Vince Tyra was initially scheduled to begin his term as president and CEO of Gildan on February 12, replacing Glenn Chamandy whose dismissal was announced on December 10 by the board of directors of the Montreal clothing manufacturer.
Gildan said Friday that at the board’s request, Vince Tyra stepped aside so his start date could be moved forward to meet “the need to quickly engage with key stakeholders and provide stability and leadership needed” for the company.
At the beginning of the week, the American institutional shareholder Browning West expressed concern that the entry into office of Vince Tyra would be brought forward and had requested the holding, without delay, of an extraordinary meeting of shareholders to vote on the return to office of the ex-CEO Glenn Chamandy and reconstitute the majority of Gildan’s board of directors.
Browning West, which says it holds an approximate 5% stake in Gildan, also said it had learned that the board was considering using extreme tactics, including postponing the next annual meeting of shareholders and any requested special meetings until the fall.
About ten independent institutional shareholders, controlling approximately 35% of Gildan’s shares, have publicly expressed their opposition to the firing of Glenn Chamandy over the past month.
The board of directors initially justified its decision to dismiss Glenn Chamandy by differences related to the succession plan and by emphasizing that it wanted to move forward with a risky acquisition strategy worth several billion dollars.
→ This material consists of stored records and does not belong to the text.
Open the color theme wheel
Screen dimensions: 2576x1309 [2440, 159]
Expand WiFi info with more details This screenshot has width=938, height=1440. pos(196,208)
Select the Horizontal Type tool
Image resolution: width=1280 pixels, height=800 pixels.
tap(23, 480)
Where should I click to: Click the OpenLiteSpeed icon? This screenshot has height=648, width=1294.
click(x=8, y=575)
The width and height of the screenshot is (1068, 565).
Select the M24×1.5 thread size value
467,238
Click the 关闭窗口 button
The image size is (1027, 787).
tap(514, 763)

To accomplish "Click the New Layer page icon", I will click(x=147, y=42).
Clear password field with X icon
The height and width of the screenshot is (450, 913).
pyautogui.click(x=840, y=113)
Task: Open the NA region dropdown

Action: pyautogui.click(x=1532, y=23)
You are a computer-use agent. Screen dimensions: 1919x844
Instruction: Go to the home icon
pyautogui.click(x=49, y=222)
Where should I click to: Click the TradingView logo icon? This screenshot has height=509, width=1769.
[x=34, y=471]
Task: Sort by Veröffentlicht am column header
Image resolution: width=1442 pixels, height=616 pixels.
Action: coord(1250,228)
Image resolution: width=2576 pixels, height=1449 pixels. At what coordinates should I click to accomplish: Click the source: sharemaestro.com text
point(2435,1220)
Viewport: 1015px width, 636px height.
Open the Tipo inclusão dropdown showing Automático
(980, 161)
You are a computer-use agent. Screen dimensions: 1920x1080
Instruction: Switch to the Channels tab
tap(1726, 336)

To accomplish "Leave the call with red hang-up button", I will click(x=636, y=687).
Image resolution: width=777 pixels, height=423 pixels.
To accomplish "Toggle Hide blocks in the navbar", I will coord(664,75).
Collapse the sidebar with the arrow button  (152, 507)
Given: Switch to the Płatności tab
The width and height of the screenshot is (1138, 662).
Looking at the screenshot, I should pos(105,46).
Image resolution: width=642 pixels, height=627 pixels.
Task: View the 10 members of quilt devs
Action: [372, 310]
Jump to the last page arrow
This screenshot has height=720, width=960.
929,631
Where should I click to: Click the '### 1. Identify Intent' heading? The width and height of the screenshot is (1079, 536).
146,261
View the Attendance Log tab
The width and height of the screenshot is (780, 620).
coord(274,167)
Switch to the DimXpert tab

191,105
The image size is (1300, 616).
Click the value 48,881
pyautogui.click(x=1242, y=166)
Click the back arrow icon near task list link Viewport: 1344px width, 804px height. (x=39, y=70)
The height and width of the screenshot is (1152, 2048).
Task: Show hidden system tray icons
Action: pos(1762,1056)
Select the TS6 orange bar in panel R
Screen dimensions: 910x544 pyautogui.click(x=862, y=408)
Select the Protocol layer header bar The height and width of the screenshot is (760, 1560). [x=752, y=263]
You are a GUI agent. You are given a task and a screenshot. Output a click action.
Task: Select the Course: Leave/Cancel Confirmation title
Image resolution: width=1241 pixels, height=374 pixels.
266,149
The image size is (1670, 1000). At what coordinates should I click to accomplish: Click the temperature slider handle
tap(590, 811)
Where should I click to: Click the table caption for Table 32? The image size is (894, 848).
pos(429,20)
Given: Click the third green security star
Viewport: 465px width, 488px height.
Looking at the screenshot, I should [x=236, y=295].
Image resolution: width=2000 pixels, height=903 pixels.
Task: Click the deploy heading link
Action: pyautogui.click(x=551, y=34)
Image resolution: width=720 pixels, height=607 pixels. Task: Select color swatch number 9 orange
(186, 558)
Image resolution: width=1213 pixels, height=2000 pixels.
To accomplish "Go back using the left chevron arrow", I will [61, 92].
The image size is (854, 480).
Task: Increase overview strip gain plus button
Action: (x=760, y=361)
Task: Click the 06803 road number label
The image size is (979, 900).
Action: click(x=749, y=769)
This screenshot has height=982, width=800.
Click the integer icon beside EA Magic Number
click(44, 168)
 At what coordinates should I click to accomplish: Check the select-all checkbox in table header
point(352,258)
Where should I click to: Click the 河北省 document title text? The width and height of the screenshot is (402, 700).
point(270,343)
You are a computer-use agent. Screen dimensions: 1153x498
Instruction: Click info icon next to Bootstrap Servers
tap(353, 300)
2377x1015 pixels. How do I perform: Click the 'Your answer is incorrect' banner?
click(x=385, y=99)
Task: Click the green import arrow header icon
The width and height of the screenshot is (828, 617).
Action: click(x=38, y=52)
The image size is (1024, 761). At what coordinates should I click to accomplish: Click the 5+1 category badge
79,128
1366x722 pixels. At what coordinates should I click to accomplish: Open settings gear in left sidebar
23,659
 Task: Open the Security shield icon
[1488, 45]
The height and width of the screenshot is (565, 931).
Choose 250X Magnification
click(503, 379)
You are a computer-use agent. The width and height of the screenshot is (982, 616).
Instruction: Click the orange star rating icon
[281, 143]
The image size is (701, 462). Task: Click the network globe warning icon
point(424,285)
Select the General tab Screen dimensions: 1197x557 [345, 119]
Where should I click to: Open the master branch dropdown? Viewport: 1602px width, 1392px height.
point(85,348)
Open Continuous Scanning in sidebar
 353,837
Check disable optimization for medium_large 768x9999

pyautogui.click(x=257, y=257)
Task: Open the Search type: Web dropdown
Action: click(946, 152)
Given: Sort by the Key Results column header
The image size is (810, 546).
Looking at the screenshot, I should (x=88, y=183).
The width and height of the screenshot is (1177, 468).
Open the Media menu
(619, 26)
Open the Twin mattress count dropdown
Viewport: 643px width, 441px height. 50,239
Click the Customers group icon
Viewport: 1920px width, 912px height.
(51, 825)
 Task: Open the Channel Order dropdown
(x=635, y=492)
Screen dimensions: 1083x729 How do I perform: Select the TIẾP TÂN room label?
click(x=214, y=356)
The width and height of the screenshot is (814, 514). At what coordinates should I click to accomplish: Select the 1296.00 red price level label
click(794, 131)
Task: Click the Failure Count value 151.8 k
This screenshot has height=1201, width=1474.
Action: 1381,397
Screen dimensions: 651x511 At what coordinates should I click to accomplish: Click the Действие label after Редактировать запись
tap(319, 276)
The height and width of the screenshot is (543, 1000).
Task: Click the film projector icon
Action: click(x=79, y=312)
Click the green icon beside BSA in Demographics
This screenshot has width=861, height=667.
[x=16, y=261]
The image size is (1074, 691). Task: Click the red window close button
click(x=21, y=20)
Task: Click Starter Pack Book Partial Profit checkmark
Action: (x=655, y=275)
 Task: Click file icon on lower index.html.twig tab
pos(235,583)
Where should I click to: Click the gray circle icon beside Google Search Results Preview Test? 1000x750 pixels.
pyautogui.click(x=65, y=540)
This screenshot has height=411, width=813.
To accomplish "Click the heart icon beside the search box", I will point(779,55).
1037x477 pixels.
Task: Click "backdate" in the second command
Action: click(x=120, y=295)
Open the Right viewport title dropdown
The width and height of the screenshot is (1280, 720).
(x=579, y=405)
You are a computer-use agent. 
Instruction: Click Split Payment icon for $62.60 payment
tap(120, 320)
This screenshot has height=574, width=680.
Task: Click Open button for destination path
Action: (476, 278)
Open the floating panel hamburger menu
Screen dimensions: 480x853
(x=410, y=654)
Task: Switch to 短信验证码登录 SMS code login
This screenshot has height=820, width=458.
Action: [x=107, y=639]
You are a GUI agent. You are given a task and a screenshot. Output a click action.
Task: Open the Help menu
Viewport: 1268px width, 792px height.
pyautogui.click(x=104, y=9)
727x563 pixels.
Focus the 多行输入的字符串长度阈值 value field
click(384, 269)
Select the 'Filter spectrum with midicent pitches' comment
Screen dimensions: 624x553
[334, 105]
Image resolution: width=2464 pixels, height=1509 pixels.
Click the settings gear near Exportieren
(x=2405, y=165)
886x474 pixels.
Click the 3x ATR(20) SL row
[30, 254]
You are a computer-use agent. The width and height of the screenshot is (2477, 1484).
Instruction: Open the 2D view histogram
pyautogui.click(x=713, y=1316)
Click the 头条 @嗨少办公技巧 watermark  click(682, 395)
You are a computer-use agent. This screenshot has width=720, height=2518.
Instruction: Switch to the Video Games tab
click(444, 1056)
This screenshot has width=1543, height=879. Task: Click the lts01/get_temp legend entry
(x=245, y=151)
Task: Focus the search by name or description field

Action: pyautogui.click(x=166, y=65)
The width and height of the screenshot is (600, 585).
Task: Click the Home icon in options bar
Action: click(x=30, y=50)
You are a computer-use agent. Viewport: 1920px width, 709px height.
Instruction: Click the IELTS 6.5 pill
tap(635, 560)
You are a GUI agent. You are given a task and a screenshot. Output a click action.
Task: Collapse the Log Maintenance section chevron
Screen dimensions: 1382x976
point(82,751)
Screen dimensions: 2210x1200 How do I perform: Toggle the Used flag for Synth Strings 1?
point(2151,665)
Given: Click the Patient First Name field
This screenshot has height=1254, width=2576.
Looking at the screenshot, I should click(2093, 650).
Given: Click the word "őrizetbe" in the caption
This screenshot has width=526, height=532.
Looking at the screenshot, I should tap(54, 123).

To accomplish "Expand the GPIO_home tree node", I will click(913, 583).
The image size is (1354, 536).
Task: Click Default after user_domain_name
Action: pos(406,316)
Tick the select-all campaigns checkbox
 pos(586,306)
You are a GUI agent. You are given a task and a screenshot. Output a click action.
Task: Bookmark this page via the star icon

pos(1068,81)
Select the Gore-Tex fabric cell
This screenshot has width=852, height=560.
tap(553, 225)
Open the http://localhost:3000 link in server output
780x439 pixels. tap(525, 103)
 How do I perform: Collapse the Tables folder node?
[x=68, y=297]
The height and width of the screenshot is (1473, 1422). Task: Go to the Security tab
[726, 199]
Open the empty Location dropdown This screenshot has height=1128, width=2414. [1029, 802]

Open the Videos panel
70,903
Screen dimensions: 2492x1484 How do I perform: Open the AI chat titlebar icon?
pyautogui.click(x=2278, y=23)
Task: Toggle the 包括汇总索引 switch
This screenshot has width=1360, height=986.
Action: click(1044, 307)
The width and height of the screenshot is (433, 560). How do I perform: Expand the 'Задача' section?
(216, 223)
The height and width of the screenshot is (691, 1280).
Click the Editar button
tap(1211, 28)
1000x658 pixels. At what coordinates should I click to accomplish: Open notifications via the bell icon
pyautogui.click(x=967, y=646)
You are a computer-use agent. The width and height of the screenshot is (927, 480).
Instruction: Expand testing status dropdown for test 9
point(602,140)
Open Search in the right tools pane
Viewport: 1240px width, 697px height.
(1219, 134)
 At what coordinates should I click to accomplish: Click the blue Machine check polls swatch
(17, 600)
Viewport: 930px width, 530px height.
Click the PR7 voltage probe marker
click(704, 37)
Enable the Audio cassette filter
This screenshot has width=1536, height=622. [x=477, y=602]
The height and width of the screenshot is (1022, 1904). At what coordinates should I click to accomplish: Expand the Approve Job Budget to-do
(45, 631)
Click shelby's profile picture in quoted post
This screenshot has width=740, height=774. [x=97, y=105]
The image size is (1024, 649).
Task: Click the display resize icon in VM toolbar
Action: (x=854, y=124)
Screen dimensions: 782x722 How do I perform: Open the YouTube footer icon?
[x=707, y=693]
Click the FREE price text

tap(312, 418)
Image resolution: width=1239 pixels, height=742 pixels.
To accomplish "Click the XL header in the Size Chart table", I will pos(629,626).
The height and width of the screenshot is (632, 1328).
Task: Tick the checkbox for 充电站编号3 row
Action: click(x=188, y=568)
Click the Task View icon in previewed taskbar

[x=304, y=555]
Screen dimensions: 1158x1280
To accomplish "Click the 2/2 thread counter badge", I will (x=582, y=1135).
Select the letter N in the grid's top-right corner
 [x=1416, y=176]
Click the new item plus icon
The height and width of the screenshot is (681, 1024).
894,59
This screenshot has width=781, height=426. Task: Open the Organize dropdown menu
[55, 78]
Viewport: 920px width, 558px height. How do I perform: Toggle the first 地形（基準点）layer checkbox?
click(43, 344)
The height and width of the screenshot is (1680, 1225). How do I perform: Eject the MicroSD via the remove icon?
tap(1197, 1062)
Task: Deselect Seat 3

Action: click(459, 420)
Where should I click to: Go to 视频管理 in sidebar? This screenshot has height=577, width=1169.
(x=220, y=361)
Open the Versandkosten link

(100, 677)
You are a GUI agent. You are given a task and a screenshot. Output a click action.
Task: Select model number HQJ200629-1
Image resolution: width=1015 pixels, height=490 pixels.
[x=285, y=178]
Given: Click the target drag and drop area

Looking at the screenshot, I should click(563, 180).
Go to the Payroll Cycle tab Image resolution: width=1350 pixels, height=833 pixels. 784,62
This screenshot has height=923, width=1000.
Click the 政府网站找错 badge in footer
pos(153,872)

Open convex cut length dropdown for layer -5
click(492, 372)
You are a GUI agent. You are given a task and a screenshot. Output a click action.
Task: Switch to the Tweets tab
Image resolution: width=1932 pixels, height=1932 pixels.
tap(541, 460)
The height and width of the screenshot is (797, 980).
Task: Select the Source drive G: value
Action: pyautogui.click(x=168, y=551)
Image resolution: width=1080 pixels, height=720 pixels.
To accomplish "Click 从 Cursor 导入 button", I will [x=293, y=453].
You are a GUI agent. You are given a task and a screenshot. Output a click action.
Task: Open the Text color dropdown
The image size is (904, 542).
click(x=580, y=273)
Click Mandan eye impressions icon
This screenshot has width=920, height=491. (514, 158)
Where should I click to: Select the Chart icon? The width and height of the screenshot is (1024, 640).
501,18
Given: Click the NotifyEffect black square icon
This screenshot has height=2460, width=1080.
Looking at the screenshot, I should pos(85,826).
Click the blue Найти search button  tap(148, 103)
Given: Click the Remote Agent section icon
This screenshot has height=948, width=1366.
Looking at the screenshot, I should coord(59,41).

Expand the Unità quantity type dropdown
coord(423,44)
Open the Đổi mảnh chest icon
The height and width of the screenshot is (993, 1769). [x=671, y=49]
Faced with the discontent of several shareholders, the board subsequently denounced the commitment and certain behaviors of Glenn Chamandy.
The board said, among other things, that Glenn Chamandy focused more on his personal outside activities, including the development of a golf resort in Barbados, that his management style was unstructured, that he few meetings with senior management and rarely showed up in the office, on average only a few days per month, even long after the COVID lockdown ended.
After investing in his own sportswear company when he was in his 20s, using Gildan as his primary supplier, Vince Tyra became president of Fruit of the Loom before that company’s eventual sale to Berkshire Hathaway.
Vince Tyra later served as CEO of clothing distributor Broder Bros and director of intercollegiate sports at the University of Louisville in Kentucky.